Looking Into The Night: Imitation, Conviction And Truth

It was late at night. I was driving back in my car on the open road. As I was cruising on the empty highway, I observed all that was around me: mainly there was darkness, the blackness of the night. Up there a beautiful streak of stars shone brightly on me. The city behind me was quiet, contemplative, slowly sinking in its nightly slumber after another long hard day.

After the highway I took a right turn. I stopped on a small bridge that overlooked part of the city with a nice view of the city lights.

I turned off the car, opened the glove compartment and reached inside. It was empty, except for a bottle of beer. That was usually where I hid my stash.

I got out, cracked the top of the bottle open by hitting it against the floor and started walking on the bridge. The view was beautiful, the calm absolutely taking over everything else. I felt transported into another universe; a place with only alcohol and serenity.

There were no noises, no complaints, no screams, no sounds, no cries – just the natural landscape my eyes feasted on and the sweet taste of the beer I gulped.

I was observing everything with a curious, ignorant, contemplative, interested, disinterested stare: you see, that is what I did. That is what I believe most writers do. Observe, contemplate, stare, gaze at the world around them. Learn its mechanisms, understand its functions, analyze its people.

There is so much more to writing than simple inspiration. There is observation and that, I believe, is equally important for a writer.

To be able to learn about things – real things – and reproduce them is one of the many talents a writer should possess.

He is destined to write about the things he experiences and goes through – things that others go through and experience.

Without his voice these things remain just that: things.
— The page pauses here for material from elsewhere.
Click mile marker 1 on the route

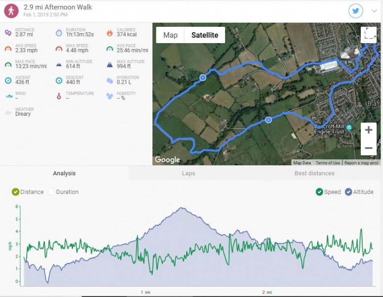(x=202, y=77)
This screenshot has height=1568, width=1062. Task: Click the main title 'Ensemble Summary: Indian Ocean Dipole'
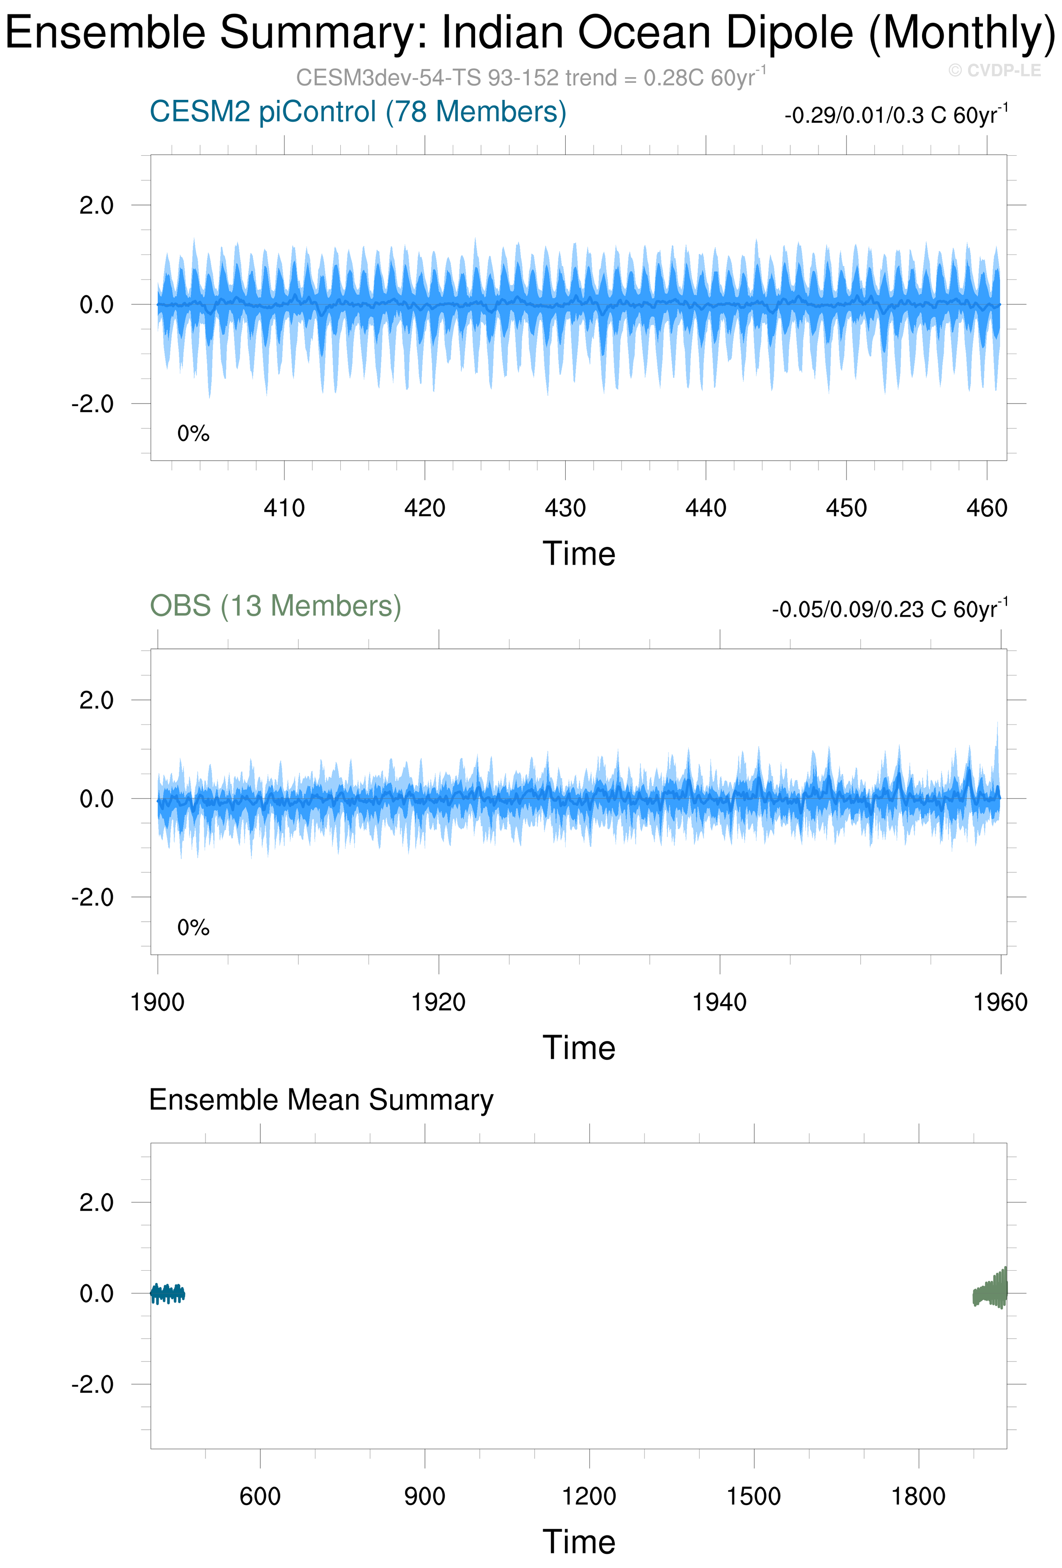[530, 32]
Simple, rigid, stationary things. The writer breathes life into them. The writer gives them soul.

That is why each and every writer must write about himself. He must write about his experience, about his world. He must look into his heart and try to recreate it as faithfully as he can.

Writers who imitate others cheat themselves out of writing. They are frauds, and they remain just that: imitators. They will never come close to replicating the original.

And that’s one of the beauties of writing: it has secrecy and authenticity. It belongs to each and every writer differently. It takes from their world and showcases their hearts and minds and experiences and souls to the watching world.

Another thing: conviction. Conviction in writing a true story, conviction in writing a personal story. Because at the end of the day, nothing matters more to a person than their own life, their own struggles, their own problems, their own triumphs. Their joys, their sorrows, their sufferings, their pains. No one or nothing will ever match or replace those feelings.

They should be a guideline, a starting point to the writer. They should outline his writing.

A writer should always – and only – write about what he knows.

Don’t go into fantasy if you’re not up for it. If fantasy isn’t part of your life than don’t write about it. It will only make it less believable to others.

If you’ve never experienced romance or taken a girl out on a date then don’t write romantic stories. Don’t write about unfulfilled love.

If your life isn’t a horror show or a string of miserable and unfortunate events then don’t write thrillers or go near the horror genre. It will only make it less credible.

Be serious about writing. Be serious about what you choose to write. Be serious and respectful of that amazing craft.

In the end, it is simply a tool in your hands. Think of it as a paint brush and the world your entire canvas. Think of the possibilities, the style, the technique, the colors, the effects you want to draw from to complete your painting.

And when all is said and done, look into your heart and ask yourself: is it a true reflection of my being? Is this what I look like, sound like, talk like, act like, feel like?

And if the answer’s no, then change it. Pick up the paint brush and paint. Paint a new picture. And then look again. If you like what you see, then keep it. If you really like it, then treasure it. And if you simply hate it, then show it to the world and start again.

That is the magnificence of writing: it lets us transcend who we are while reminding us we are still human. We are still flawed. We are still imperfect.

Don’t strive to be perfect in writing. Strive to be true in writing. Think of a better world where truth shines from every corner, every angle, every curve, every dark spot – it would easily overtake crime and lies and falsehood and insanity and offense and sin.

Spark change through your craft: first in yourself, and then in the world.

Be an observer. Be a writer. Don’t be an imitator.

There, the beer is empty. The sky is showing traces of the sun. Its rays slowly make their entrance into this forsaken world of ours.

I was still standing on the bridge. I was still holding my only ally: alcohol. But tonight I had uncovered a new truth in me – a new observation I found within myself and my heart – and now was the time to write about it.